Model risk can be defined as the potential loss an institution may incur, as a consequence of decisions that could be principally based on the output of (internal) models, due to errors in the development, implementation or use of such models (CRD IV, Article 3.1.11).
While certain elements of model risk may be state driven (i.e., prevailing at a certain stage of the model lifecycle) - such as model initiation, development, implementation, usage, ongoing monitoring and decommissioning – the risk of model decay is ubiquitous and may materialize at any point during a model’s existence.
Although the use of models by financial institutions has brought objectivity in their decision making, it has also led to a significant increase in model risk. Mitigation of model risk requires effective and robust implementation of an MRM framework that involves defining ownership, describing roles and responsibilities and enabling various stakeholders to work together in a synchronized manner.

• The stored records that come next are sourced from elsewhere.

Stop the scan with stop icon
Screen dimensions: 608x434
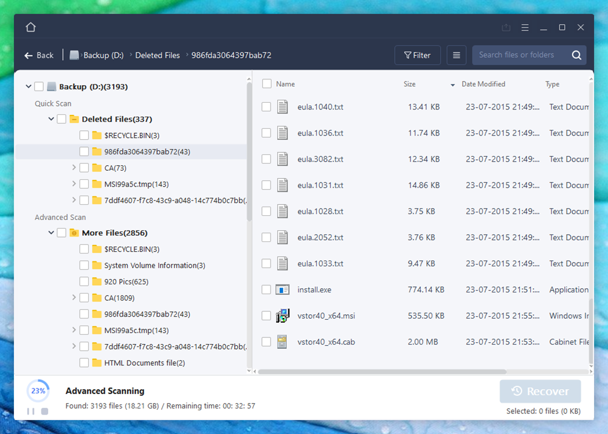coord(44,412)
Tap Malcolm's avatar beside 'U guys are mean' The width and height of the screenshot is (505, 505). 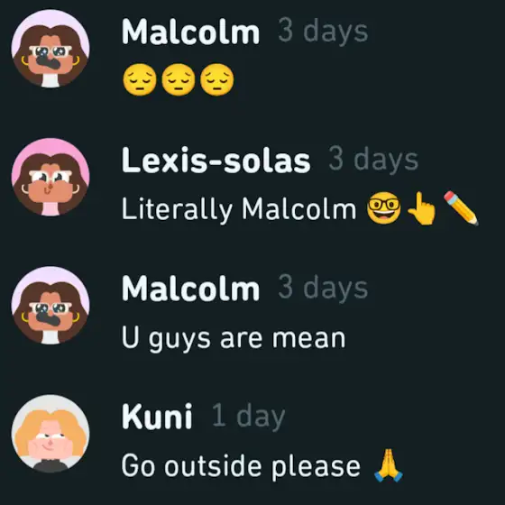pos(51,305)
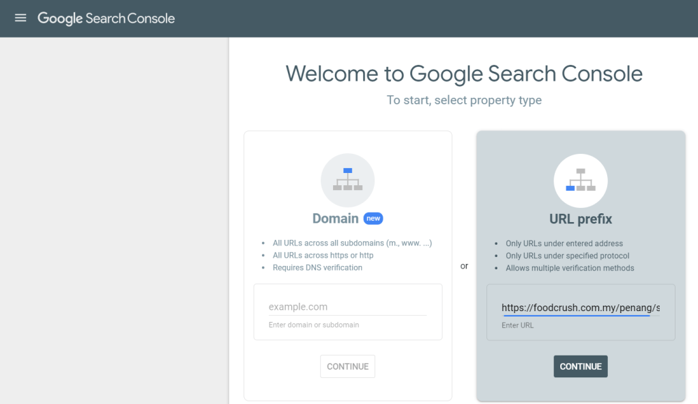Viewport: 698px width, 404px height.
Task: Click the "Enter domain or subdomain" helper text
Action: tap(313, 325)
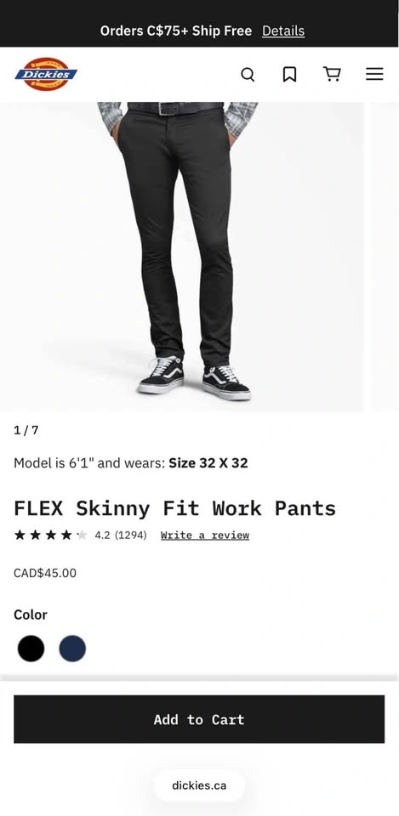399x816 pixels.
Task: Click the FLEX Skinny Fit Work Pants title
Action: tap(175, 508)
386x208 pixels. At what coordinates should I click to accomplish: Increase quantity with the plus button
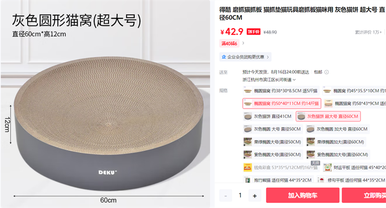coord(255,195)
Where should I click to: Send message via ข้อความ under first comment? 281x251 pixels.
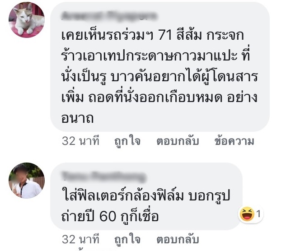[x=234, y=141]
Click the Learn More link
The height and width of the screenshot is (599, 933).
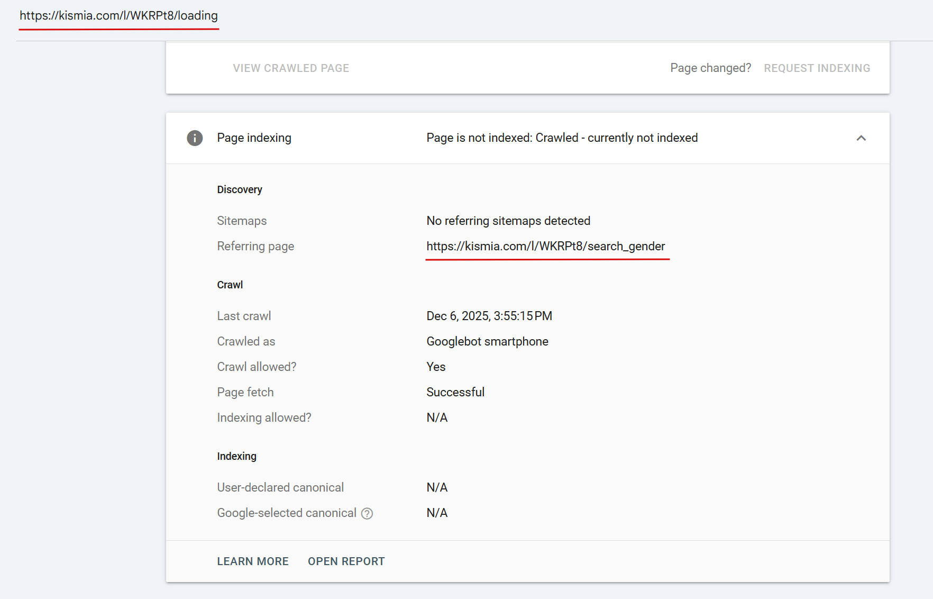pyautogui.click(x=253, y=561)
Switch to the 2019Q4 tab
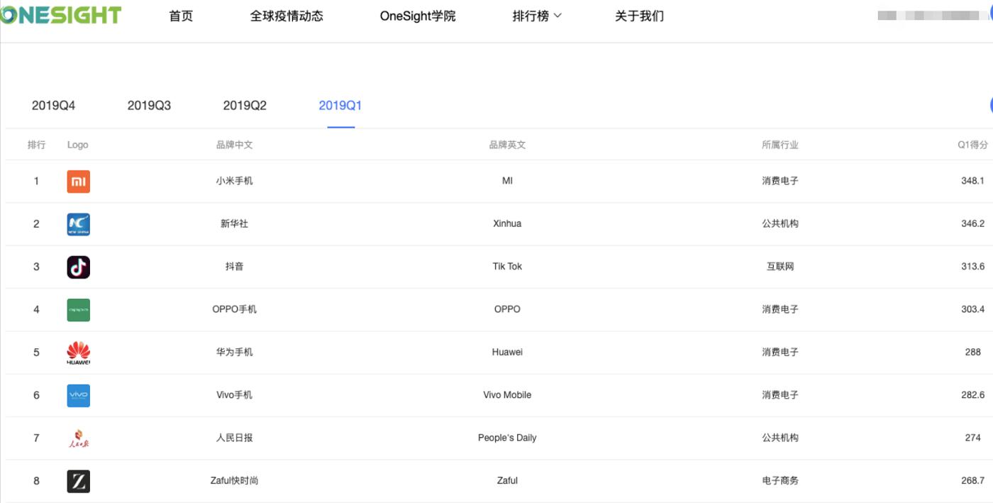This screenshot has height=503, width=993. click(x=53, y=104)
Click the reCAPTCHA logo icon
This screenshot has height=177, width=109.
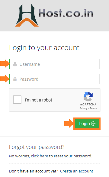pos(88,97)
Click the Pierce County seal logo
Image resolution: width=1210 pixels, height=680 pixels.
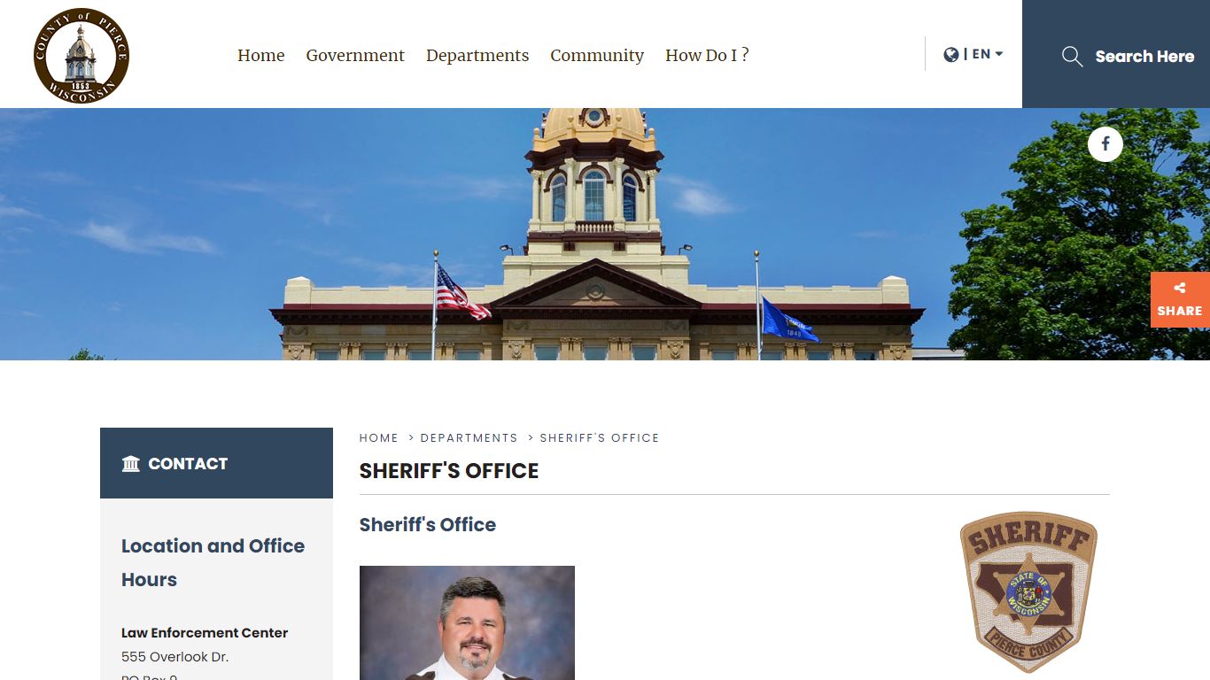[81, 56]
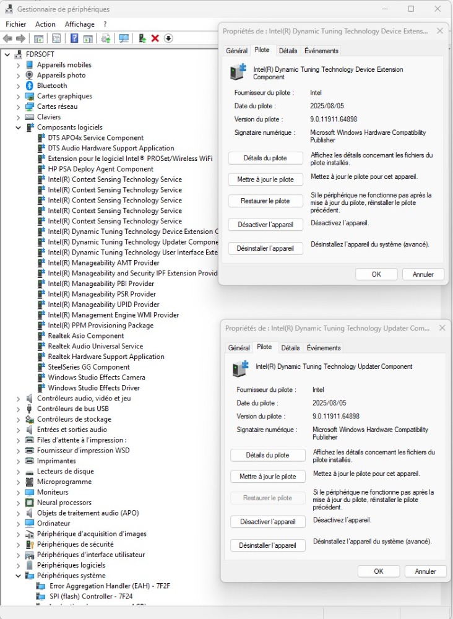Open the Fichier menu
The width and height of the screenshot is (453, 619).
tap(15, 24)
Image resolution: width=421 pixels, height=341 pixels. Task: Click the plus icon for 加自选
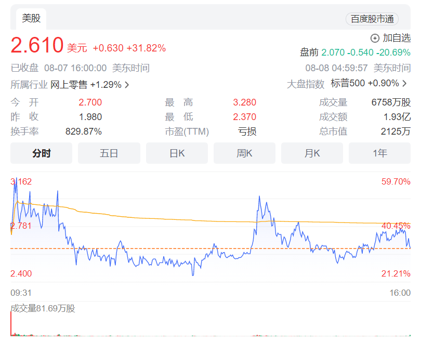coord(375,38)
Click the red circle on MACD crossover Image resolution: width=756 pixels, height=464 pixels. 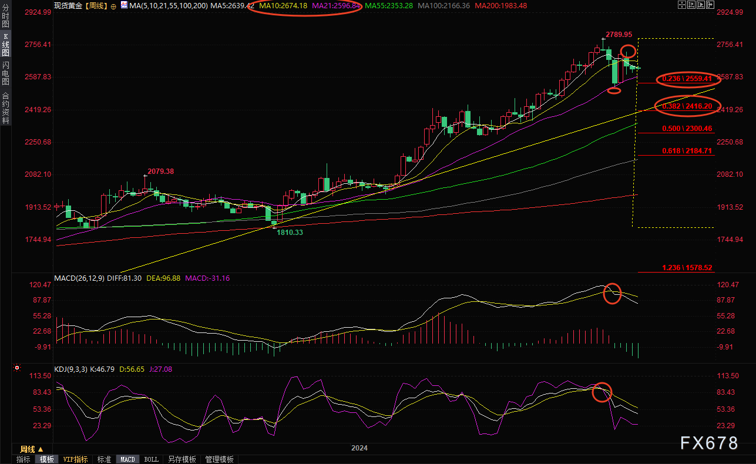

The MRM function acts as a key point of reference for all matters related to model risk and paves the way for setting up the guidelines on model development, validation, classification, monitoring, documentation, inventory and reporting.
Furthermore, as banks continue to double down on their investments in groundbreaking financial technology, advanced analytical tools and resources skilled in the study of data science, the coverage and sophistication of model development is only slated to increase – modern-day advances in process automation, machine learning and artificial intelligence point towards exponential growth in the ways data can be analyzed and manipulated to create a competitive advantage, from gaining a more thorough understanding of the risks pertaining to business decisions undertaken by institutions to developing strategies for customer targeting and market penetration.
While the use of predictive analytics is on this upward trajectory, investing in a strong model monitoring framework, with dedicated roles and responsibilities extending across all phases of the model lifecycle, is a pressing requirement that banks can no longer afford to circumvent. Just as a colossal skyscraper will crumble without a strong cornerstone, predictive models can only benefit an organization if they have been developed, implemented, applied and reviewed correctly. With great power comes the need for greater due diligence.